15. The Christmas film 'Miracle on 34th Street' has been remade many times. Who won a best supporting actor Oscar for the role of Kris Kringle in the original 1947 film and which two time Oscar winner played Kris in the 1994 remake ?


16.  'Who' catches the Grinch red handed stealing Christmas presents ?

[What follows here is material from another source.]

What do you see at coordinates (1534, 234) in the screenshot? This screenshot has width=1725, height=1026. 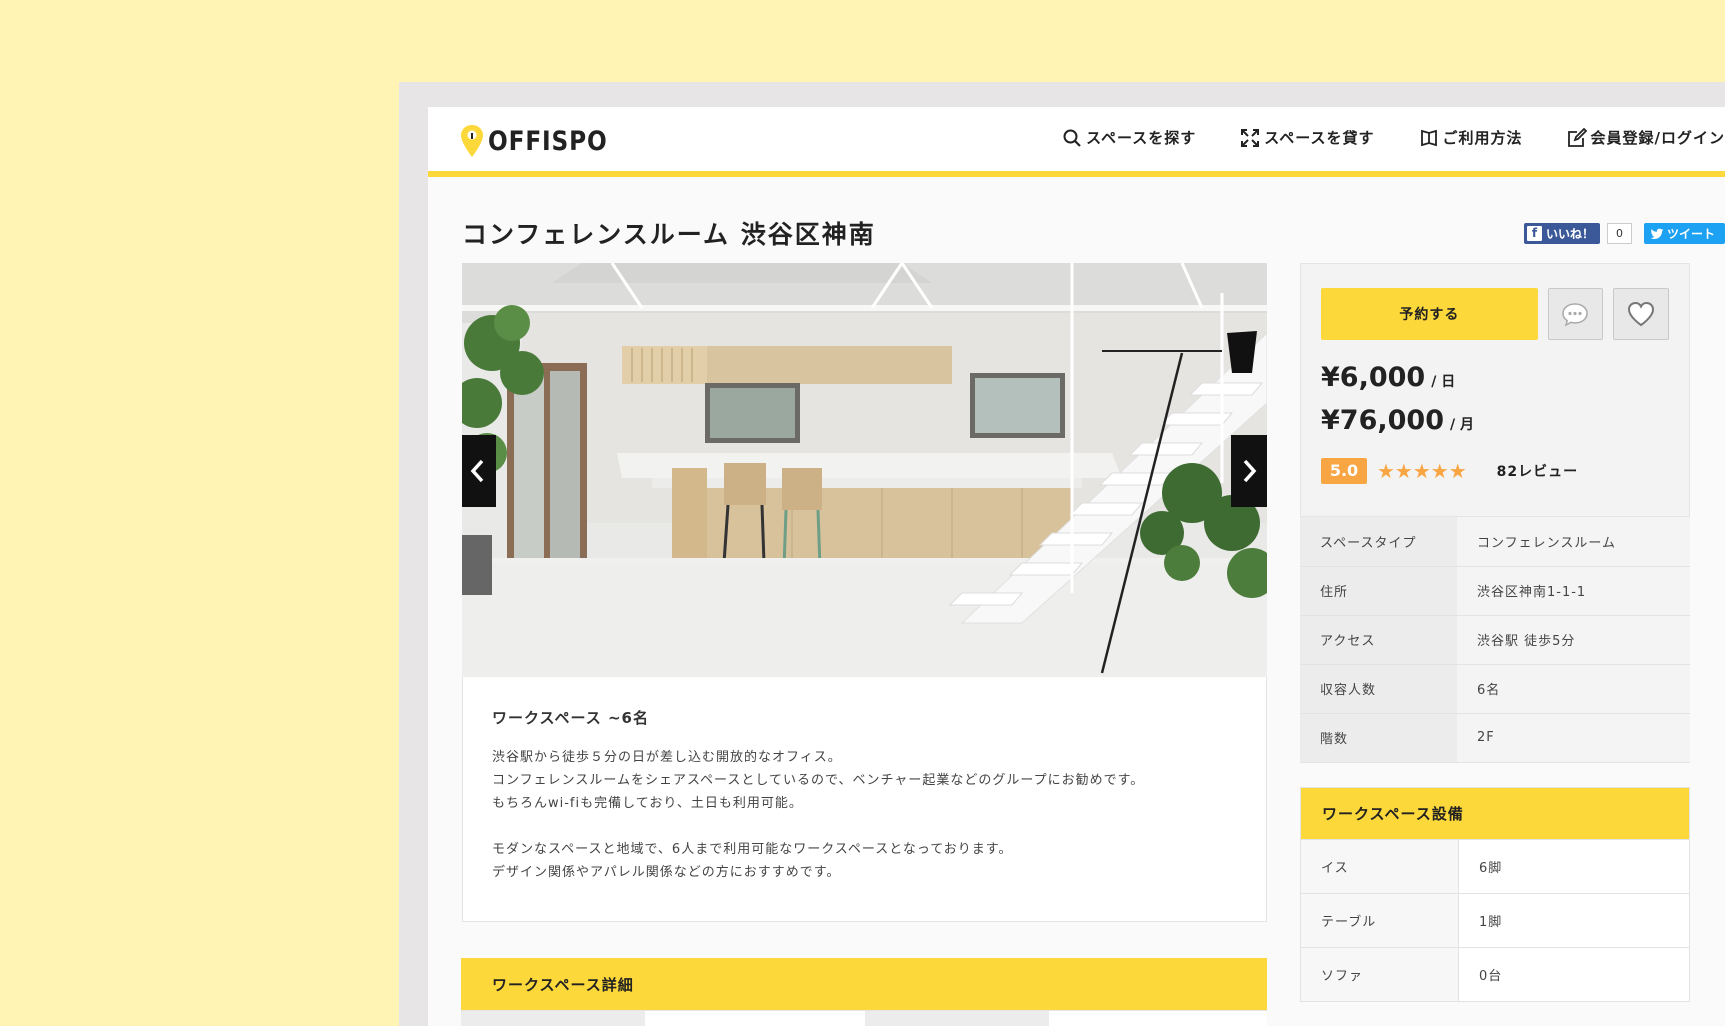 I see `facebook-icon: f` at bounding box center [1534, 234].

17.  In which country does an ugly old witch named Bafana deliver presents on the night of 5th/6th of January ?
a. Australia
b. Austria
c. Italy*
* d. Mexico


18.  In which country is St. Nick called Sinterklaas ?*
*

19.  "Good King Wenceslas looked out on the feast of Stephen".  In which country was Wenceslas king ?

*
*20. Apparently, while poking at the fire, the London sweet shop owner Tom Smith got the inspiration to  make  what ? *


----------



## hollydolly (Dec 24, 2019)

*..anyone interested in a one off  Christmas  quiz?*


----------



## Sparky (Dec 24, 2019)

_when did Queen Elizabeth II deliver her first ' televised Christmas message to the nation' ?_

I think that was... 1957


----------



## JustBonee (Dec 25, 2019)

16. 'Who' catches the Grinch red handed stealing Christmas presents ?


Cindy Lou Who


----------



## JustBonee (Dec 25, 2019)

8. Who composed the music for the festive season ballet 'The Nutcracker' ?

...   Tchaikovsky


----------



## peramangkelder (Dec 28, 2019)

Befana or Bafana delivers presents in Italy


----------



## moviequeen1 (Dec 30, 2019)

# 4,I think its July 4th,Thanksgiving,Xmas
#15 Edmund Gwenn in '47,Sir Richard Attenborough in '94 remake


----------



## JustBonee (Dec 30, 2019)

6. In which European country do malicious creatures called Kallikantzaroi get up to mischief around Christmas ?

Greece


----------



## JustBonee (Dec 30, 2019)

17. In which country does an ugly old witch named Bafana deliver presents on the night of 5th/6th of January ?
a. Australia
b. Austria
*c. Italy*
d. Mexico


----------



## JustBonee (Nov 23, 2021)

Time of the year to bring this back to life ...  try to figure the rest out ....


----------